### INSTRUCTIONS TO FOLLOW
Run through the records and, wherever a line holds the word "button", return that line.

### SOURCE RECORDS
..............................
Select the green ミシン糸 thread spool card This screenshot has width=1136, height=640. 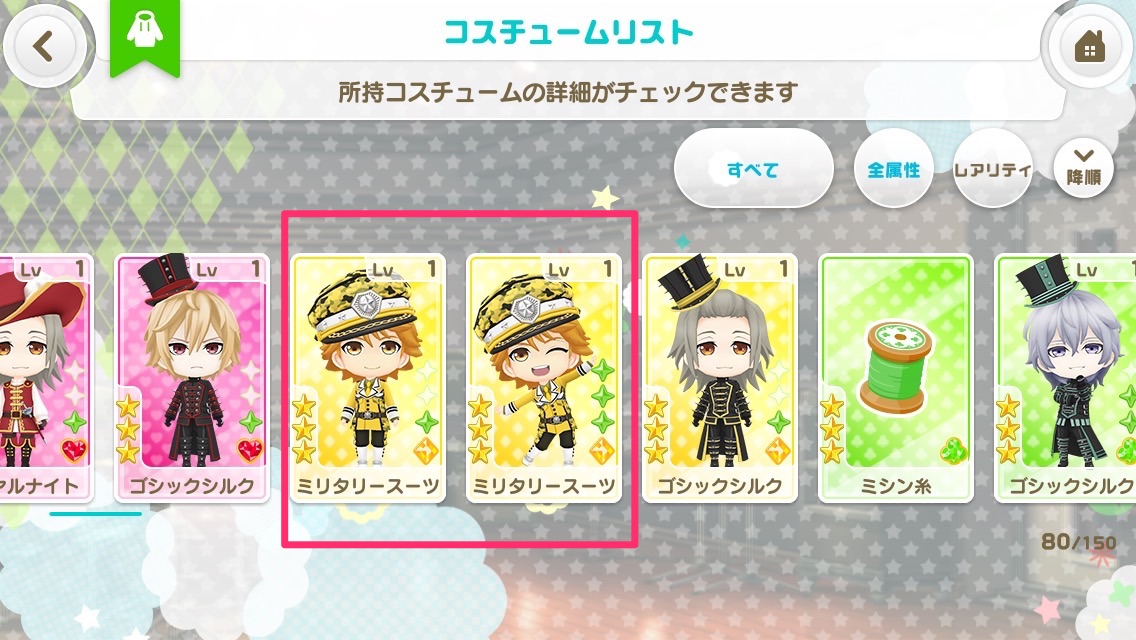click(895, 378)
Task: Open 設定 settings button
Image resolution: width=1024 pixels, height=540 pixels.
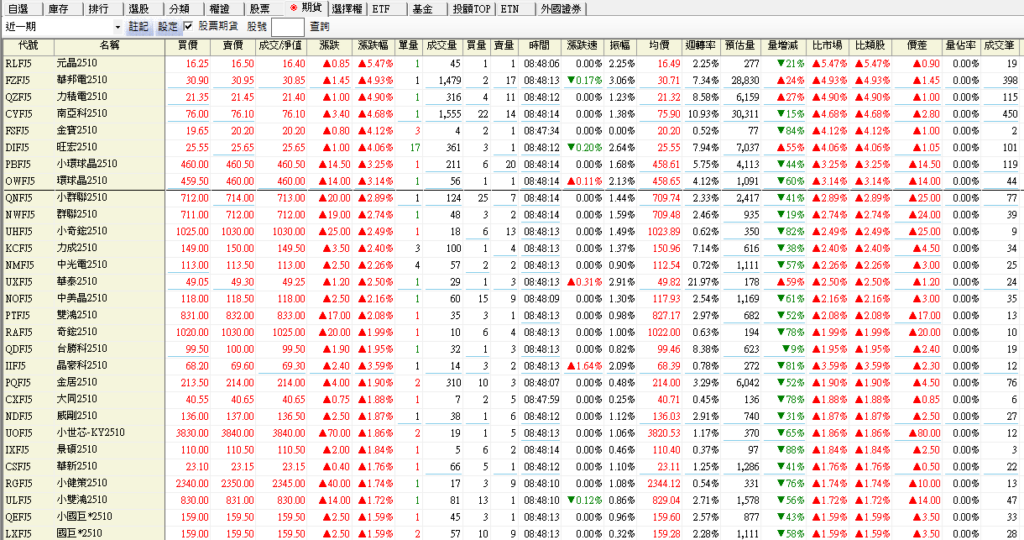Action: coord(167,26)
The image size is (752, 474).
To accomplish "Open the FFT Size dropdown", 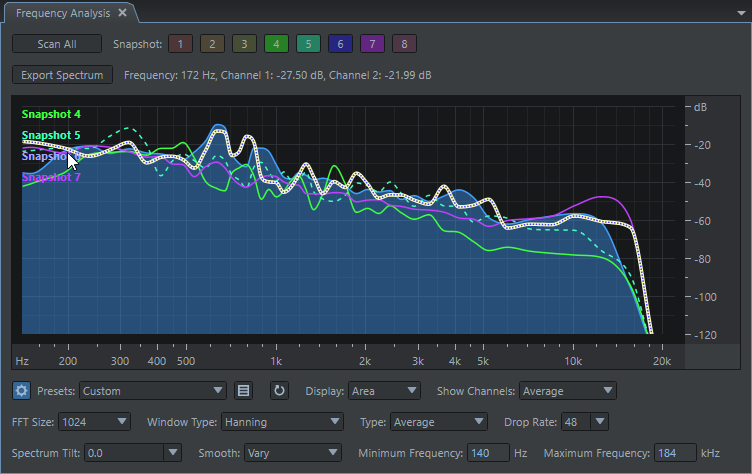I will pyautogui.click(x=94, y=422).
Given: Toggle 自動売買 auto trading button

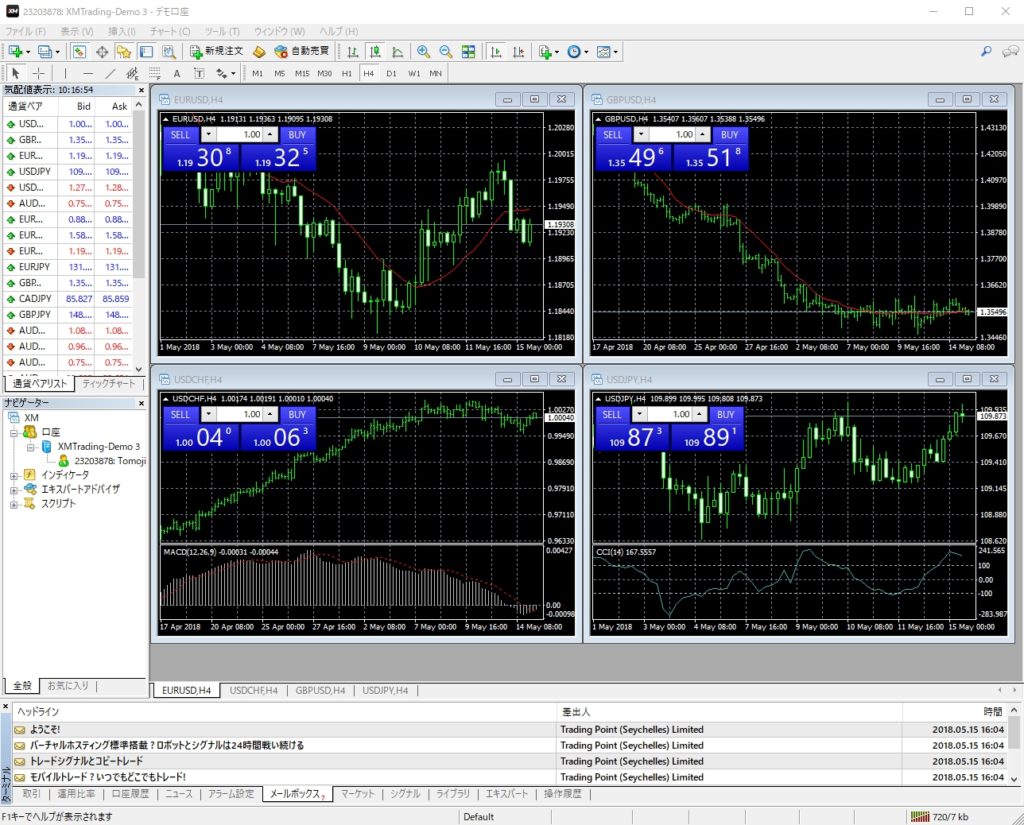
..............................
### EXERCISE RESPONSE
Task: Open 設定 settings button
Given: Toggle 自動売買 auto trading button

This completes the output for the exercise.